Metadata-Aware Multi-Prompt Reasoning for Zero-Shot Accident Understanding¶

Conference: CVPR 2026
arXiv: 2606.12047
Code: None
Area: Video Understanding / Multimodal VLM / Traffic Accident Understanding
Keywords: Zero-Shot Accident Understanding, Task Decomposition, Multi-Prompt Reasoning, Open-Vocabulary Detection, Temporal Localization

TL;DR¶

This paper decomposes the task of "understanding traffic accidents from surveillance videos" into three independent sub-tasks: when, what, and where. The pipeline utilizes visual-language similarity to identify the impact moment, employs five complementary prompts with entropy-gating for accident type classification, and applies a type- and scene-conditioned open-vocabulary detector to localize the impact point. The entire framework is zero-shot, requires no fine-tuning, runs on a single 24GB GPU, and improves the harmonic mean score on the ACCIDENT@CVPR 2026 benchmark from a 0.349 baseline to 0.402.

Background & Motivation¶

Background: Traditional methods for traffic accident analysis in surveillance or dashcam footage (e.g., DSAR-NN, CADP, DoTA, TAD) mainly focus on detecting "if" and "when" an accident occurs. Accident types are often treated as auxiliary labels, and the impact location is rarely explicitly modeled. The ACCIDENT@CVPR 2026 challenge requires the simultaneous output of three elements: accident time, collision type (rear-end / T-bone / head-on / sideswipe / single), and impact point pixel coordinates.

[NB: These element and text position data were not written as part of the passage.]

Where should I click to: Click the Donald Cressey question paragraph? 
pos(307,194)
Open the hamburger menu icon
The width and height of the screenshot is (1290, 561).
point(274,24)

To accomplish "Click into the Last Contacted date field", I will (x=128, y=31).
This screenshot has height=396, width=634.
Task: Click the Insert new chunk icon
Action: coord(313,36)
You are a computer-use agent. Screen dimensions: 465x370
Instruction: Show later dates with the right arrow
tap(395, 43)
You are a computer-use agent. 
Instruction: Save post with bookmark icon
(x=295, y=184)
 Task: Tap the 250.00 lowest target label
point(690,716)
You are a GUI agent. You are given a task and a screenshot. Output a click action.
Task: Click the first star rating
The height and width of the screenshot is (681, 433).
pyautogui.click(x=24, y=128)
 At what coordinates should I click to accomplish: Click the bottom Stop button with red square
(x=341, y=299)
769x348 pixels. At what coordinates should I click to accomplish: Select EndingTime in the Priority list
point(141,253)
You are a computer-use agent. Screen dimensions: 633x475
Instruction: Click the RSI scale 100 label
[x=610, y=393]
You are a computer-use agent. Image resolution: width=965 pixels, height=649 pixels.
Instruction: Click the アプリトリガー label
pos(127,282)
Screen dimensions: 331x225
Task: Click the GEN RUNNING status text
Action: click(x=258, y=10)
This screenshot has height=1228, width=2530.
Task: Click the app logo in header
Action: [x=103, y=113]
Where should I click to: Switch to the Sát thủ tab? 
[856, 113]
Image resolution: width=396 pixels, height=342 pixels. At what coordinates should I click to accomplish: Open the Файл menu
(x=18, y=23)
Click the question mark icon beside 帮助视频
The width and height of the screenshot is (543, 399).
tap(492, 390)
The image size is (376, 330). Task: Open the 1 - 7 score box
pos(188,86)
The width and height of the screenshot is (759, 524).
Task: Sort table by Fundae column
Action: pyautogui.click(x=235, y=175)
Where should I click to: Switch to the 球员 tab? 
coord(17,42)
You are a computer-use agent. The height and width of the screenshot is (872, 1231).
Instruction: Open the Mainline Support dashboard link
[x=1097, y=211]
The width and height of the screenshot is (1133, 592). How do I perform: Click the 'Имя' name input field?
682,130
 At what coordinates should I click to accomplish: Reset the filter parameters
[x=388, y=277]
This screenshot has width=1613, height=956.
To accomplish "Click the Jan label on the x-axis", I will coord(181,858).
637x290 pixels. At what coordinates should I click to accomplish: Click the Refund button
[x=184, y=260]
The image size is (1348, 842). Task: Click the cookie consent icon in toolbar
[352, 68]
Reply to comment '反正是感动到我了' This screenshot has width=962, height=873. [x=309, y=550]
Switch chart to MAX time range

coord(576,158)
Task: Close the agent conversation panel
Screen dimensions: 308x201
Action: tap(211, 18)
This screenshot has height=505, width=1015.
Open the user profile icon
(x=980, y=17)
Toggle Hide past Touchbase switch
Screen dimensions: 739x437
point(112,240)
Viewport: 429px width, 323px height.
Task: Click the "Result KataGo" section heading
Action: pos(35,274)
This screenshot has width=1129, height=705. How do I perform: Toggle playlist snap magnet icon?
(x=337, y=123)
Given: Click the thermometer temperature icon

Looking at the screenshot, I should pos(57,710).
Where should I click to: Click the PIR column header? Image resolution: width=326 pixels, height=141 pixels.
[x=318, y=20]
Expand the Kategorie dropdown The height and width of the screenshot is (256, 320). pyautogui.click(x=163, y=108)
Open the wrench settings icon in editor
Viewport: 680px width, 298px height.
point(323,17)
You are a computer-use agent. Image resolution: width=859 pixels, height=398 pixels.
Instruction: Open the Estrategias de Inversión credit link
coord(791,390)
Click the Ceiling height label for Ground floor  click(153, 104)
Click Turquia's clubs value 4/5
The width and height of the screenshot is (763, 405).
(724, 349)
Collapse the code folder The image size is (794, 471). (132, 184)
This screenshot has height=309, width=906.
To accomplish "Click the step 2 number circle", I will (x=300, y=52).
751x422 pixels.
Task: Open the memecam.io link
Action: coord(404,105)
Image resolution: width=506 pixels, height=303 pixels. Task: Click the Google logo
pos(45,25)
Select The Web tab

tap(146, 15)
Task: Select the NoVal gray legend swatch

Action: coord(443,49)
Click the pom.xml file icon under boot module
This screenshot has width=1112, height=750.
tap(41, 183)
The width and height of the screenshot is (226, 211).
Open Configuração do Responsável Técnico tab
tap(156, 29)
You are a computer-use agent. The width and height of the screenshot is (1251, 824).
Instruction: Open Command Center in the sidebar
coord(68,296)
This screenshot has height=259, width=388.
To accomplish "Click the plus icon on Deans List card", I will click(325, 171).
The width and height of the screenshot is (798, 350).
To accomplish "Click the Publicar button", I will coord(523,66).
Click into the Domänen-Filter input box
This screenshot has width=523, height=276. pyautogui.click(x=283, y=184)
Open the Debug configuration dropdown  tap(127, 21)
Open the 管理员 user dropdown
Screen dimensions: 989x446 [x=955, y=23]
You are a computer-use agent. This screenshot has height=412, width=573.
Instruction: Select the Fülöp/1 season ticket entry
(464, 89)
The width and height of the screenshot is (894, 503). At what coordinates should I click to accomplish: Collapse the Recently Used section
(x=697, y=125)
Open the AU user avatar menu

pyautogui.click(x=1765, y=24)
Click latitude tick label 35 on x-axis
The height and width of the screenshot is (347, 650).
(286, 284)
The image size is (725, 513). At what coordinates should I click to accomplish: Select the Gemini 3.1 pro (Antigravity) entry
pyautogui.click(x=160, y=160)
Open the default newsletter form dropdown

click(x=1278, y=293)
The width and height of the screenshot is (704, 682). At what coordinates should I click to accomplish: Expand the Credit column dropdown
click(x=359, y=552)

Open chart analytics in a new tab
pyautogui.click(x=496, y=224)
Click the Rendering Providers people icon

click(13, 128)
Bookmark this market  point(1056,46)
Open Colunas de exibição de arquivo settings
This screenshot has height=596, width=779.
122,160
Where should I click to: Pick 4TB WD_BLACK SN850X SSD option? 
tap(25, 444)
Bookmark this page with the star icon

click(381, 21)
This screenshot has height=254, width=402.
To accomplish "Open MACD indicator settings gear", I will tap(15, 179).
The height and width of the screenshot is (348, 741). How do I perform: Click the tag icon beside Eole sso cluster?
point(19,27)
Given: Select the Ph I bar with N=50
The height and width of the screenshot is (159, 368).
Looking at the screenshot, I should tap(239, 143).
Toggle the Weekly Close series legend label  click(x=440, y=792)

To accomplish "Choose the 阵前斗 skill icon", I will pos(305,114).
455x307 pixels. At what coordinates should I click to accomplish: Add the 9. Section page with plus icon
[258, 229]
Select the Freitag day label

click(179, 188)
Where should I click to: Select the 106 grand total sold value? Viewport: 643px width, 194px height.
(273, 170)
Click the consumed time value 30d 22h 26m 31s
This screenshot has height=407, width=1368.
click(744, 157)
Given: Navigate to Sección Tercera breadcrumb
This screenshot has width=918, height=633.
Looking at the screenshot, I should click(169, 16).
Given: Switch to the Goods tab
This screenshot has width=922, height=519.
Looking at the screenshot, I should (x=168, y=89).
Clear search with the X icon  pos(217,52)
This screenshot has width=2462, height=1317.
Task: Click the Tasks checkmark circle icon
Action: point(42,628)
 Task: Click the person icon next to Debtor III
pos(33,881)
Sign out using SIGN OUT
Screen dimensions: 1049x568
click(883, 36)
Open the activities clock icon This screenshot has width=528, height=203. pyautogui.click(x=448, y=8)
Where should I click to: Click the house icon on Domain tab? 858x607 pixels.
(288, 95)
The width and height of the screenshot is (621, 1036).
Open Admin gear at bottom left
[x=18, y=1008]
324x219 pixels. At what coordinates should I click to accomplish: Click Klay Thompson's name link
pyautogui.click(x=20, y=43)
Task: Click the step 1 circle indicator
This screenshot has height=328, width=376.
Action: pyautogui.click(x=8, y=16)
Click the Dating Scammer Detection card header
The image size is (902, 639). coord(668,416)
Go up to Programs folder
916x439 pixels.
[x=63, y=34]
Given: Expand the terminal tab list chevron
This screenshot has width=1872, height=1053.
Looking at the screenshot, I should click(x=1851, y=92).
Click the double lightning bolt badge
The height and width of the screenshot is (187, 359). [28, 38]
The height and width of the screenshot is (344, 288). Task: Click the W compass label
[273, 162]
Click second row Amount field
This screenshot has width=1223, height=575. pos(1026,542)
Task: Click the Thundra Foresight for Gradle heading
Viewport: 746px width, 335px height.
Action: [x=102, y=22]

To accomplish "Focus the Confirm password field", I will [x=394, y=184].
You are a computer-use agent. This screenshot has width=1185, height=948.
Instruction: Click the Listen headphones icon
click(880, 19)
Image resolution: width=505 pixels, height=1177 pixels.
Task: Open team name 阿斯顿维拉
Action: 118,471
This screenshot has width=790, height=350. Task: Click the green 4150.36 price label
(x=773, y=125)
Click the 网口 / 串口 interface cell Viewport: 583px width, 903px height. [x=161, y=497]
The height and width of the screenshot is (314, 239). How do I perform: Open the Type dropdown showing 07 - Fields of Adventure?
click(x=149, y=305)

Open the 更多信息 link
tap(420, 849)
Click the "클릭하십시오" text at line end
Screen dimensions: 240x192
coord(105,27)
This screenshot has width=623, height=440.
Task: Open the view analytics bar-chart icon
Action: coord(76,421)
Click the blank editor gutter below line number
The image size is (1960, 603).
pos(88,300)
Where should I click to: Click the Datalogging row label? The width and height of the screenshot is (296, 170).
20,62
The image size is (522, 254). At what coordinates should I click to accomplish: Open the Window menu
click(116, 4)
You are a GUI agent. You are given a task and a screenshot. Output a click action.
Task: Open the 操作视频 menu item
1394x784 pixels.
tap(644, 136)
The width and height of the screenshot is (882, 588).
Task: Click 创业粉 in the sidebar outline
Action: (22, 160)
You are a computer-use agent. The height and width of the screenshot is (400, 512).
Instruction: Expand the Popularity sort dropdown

Limitations of Prior Work: Vision-Language Models (VLMs) are naturally suited for interpreting visual evidence via text queries. However, if accident analysis is formulated as a single end-to-end prompt requiring the model to answer all questions at once, the model must make multiple complex judgments simultaneously. This results in unstable outputs and a tendency for the model to take "shortcuts"—focusing on prominent vehicles or background cues rather than the specific interacting entities. Since accident categories are visually similar and the decisive impact often occurs in only a few frames, these issues are exacerbated.

Key Challenge: A single monolithic prompt forces the VLM to handle temporal localization, classification, and spatial localization simultaneously. These objectives interfere with each other, where a mistake in one component can pollute the entire output. Real CCTV footage, characterized by low resolution, compression artifacts, occlusions, and shallow camera angles, further complicates this "all-in-one" approach.

Goal: Under a zero-shot setting without any real-world annotations (using only the CARLA synthetic development set), the goal is to decouple the "when, what, and where" of an accident. Each sub-task is addressed independently using the most suitable tools and focused queries.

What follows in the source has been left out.